La procedura di accertamento basata sull’applicazione dei parametri o studi di settore nasce solo in esito al contraddittorio da attivare in modo obbligatorio con il contribuente, pena la nullità dell’accertamento. L’ufficio finanziario deve dimostrare l’applicabilità dello standard prescelto al caso oggetto dell’accertamento motivando l’atto impositivo, mentre al contribuente fa carico la prova dell’esistenza di condizioni che escludono l’impresa dall’area dei soggetti a cui sono applicabili gli standard.

La motivazione dell’atto non può esaurirsi nel rilievo dello scostamento, ma va integrata con la dimostrazione dello “standard” prescelto e le ragioni per cui sono state disattese le giustificazioni fornite dal contribuente (Cass. n. 8918/2018).

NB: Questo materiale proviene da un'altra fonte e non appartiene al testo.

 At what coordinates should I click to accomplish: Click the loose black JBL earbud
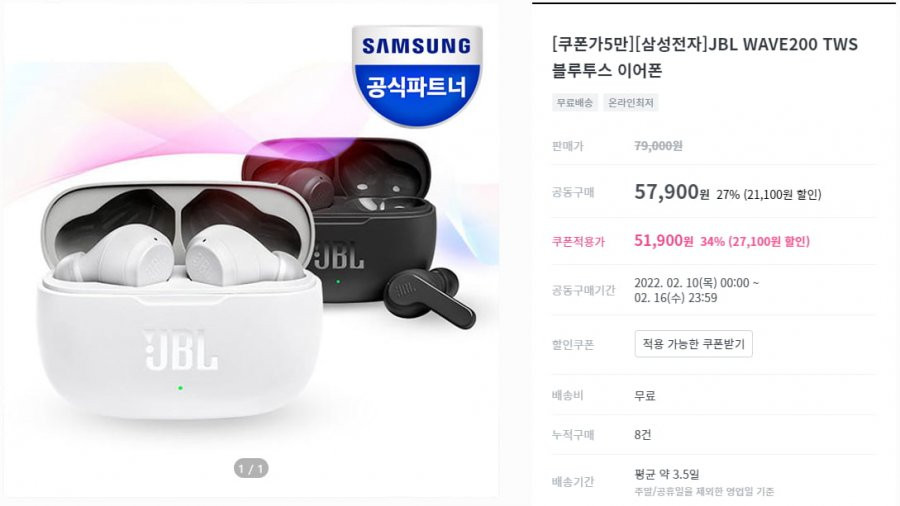tap(429, 297)
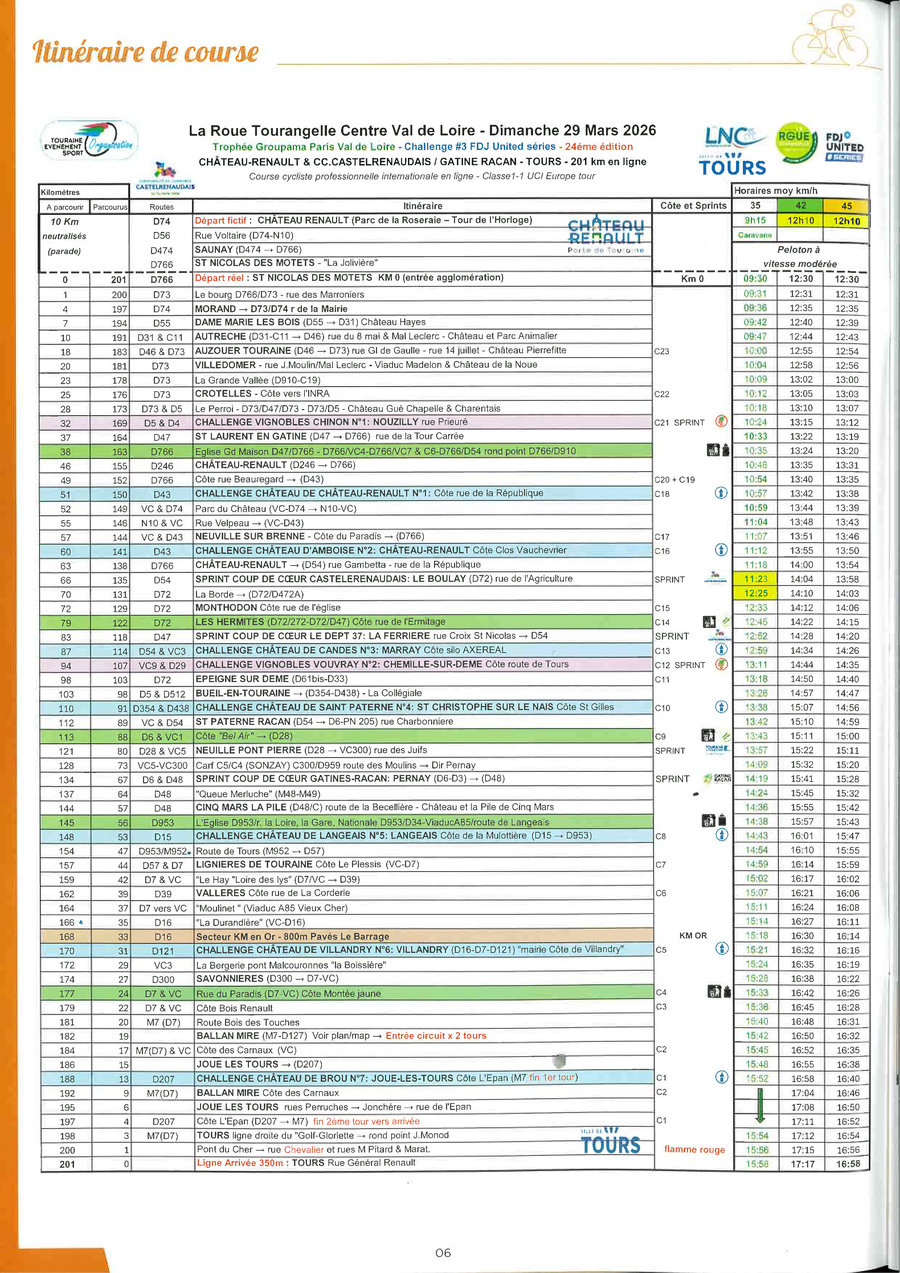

La giurisprudenza di merito ha ritenuto che in tema di accertamento tributario basato sull’applicazione dei parametri o studi di settore, l’agenzia delle entrate deve adeguatamente motivare l’atto impositivo.

La stessa amministrazione deve valutare l’applicabilità degli studi di settore al caso concreto in contraddittorio con il contribuente e deve esaminare le giustificazioni addotte dallo stesso dandone conto nella motivazione dell’avviso di accertamento (CTP Rieti, n. 257/2017).